AIM OF THE EXERCISE:
Decide whether each of these statements agrees with the abstract on targeting mutant KRAS with CRISPR-Cas9, answering yes or no and quoting the deciding words: 1. Guide RNAs were screened with a reporter system. 2. Intra-tumoral injection of the viral vectors fully suppressed tumor growth in immunodeficient mice. 3. Expressing Cas9 and the guide RNA in cells with wild-type KRAS reduced their proliferation.

Targeting mutant KRAS with CRISPR-Cas9 controls tumor growth

Wonjoo Kim; Sangeun Lee; Han Sang Kim; Minjung Song; Yong Hoon Cha; Young-Hoon Kim; Jeonghong Shin; Eun-Seo Lee; Yeonsoo Joo; Jae J. Song; Eun Ju Choi; Jae W. Choi; Jinu Lee; Moonkyung Kang; Jong In Yook; Min Goo Lee; Yeon-Soo Kim; Soonmyung Paik; Hyongbum (Henry) Kim

doi:10.1101/gr.223891.117

Targeting mutant KRAS with CRISPR-Cas9 controls tumor growth

¹Department of Pharmacology, Yonsei University College of Medicine, Seoul, 03722, South Korea;
²Brain Korea 21 Plus Project for Medical Sciences, Yonsei University College of Medicine, Seoul, 03722, South Korea;
³Division of Medical Oncology, Department of Internal Medicine, Yonsei University College of Medicine, Seoul, 03722, South Korea;
⁴Department of Food Biotechnology, Division of Bioindustry, College of Medical and Life Sciences, Silla University, Busan, 46958, South Korea;
⁵Department of Oral Pathology, Oral Cancer Research Institute, College of Dentistry, Yonsei University, Seoul, 03722, South Korea;
⁶Department of Oral and Maxillofacial Surgery, College of Dentistry, Yonsei University, Seoul, 03722, South Korea;
⁷Graduate Program of Nano Science and Technology, Yonsei University, Seoul, 03722, South Korea;
⁸ToolGen, Seoul, 08501, South Korea;
⁹Center for Nanomedicine, Institute for Basic Science (IBS), Seoul, 03722, Republic of Korea;
¹⁰Yonsei-IBS Institute, Yonsei University, Seoul, 03722, Republic of Korea;
¹¹School of Chemical and Biological Engineering, Seoul National University, Seoul, 08826, South Korea;
¹²Severance Biomedical Science Institute, Yonsei University College of Medicine, Seoul, 03722, South Korea;
¹³College of Pharmacy, Yonsei Institute of Pharmaceutical Sciences, Yonsei University, Incheon, 21983, South Korea;
¹⁴Graduate School of New Drug Discovery & Development, Chungnam National University, Daejeon 305-763, South Korea

Corresponding author: hkim1{at}yuhs.ac

Abstract

KRAS is the most frequently mutated oncogene in human tumors, and its activating mutations represent important therapeutic targets. The combination of Cas9 and guide RNA from the CRISPR-Cas system recognizes a specific DNA sequence and makes a double-strand break, which enables editing of the relevant genes. Here, we harnessed CRISPR to specifically target mutant KRAS alleles in cancer cells. We screened guide RNAs using a reporter system and validated them in cancer cells after lentiviral delivery of Cas9 and guide RNA. The survival, proliferation, and tumorigenicity of cancer cells in vitro and the growth of tumors in vivo were determined after delivery of Cas9 and guide RNA. We identified guide RNAs that efficiently target mutant KRAS without significant alterations of the wild-type allele. Doxycycline-inducible expression of this guide RNA in KRAS-mutant cancer cells transduced with a lentiviral vector encoding Cas9 disrupted the mutant KRAS gene, leading to inhibition of cancer cell proliferation both in vitro and in vivo. Intra-tumoral injection of lentivirus and adeno-associated virus expressing Cas9 and sgRNA suppressed tumor growth in vivo, albeit incompletely, in immunodeficient mice. Expression of Cas9 and the guide RNA in cells containing wild-type KRAS did not alter cell survival or proliferation either in vitro and in vivo. Our study provides a proof-of-concept that CRISPR can be utilized to target driver mutations of cancers in vitro and in vivo.

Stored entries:
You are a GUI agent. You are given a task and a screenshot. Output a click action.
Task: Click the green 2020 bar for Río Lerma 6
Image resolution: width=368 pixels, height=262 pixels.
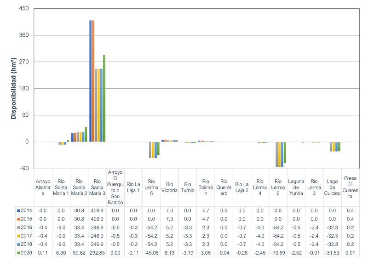click(x=285, y=152)
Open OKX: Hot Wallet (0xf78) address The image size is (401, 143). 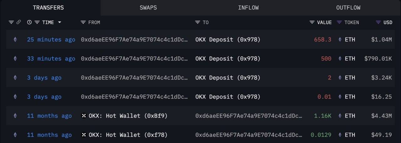[128, 135]
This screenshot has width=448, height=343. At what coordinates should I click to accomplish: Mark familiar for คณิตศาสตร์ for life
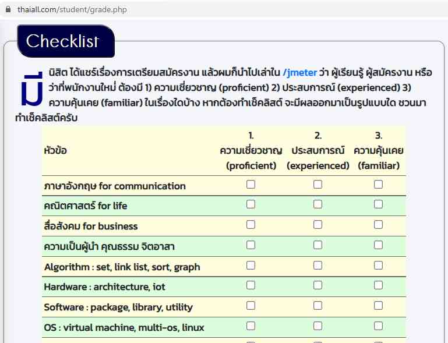coord(379,204)
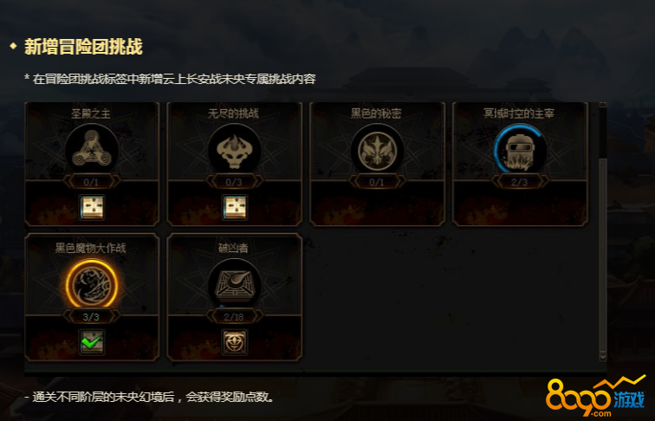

RESPONSE:
1. Yes: "We screened guide RNAs using a reporter system"
2. No: "suppressed tumor growth in vivo, albeit incompletely, in immunodeficient mice"
3. No: "did not alter cell survival or proliferation"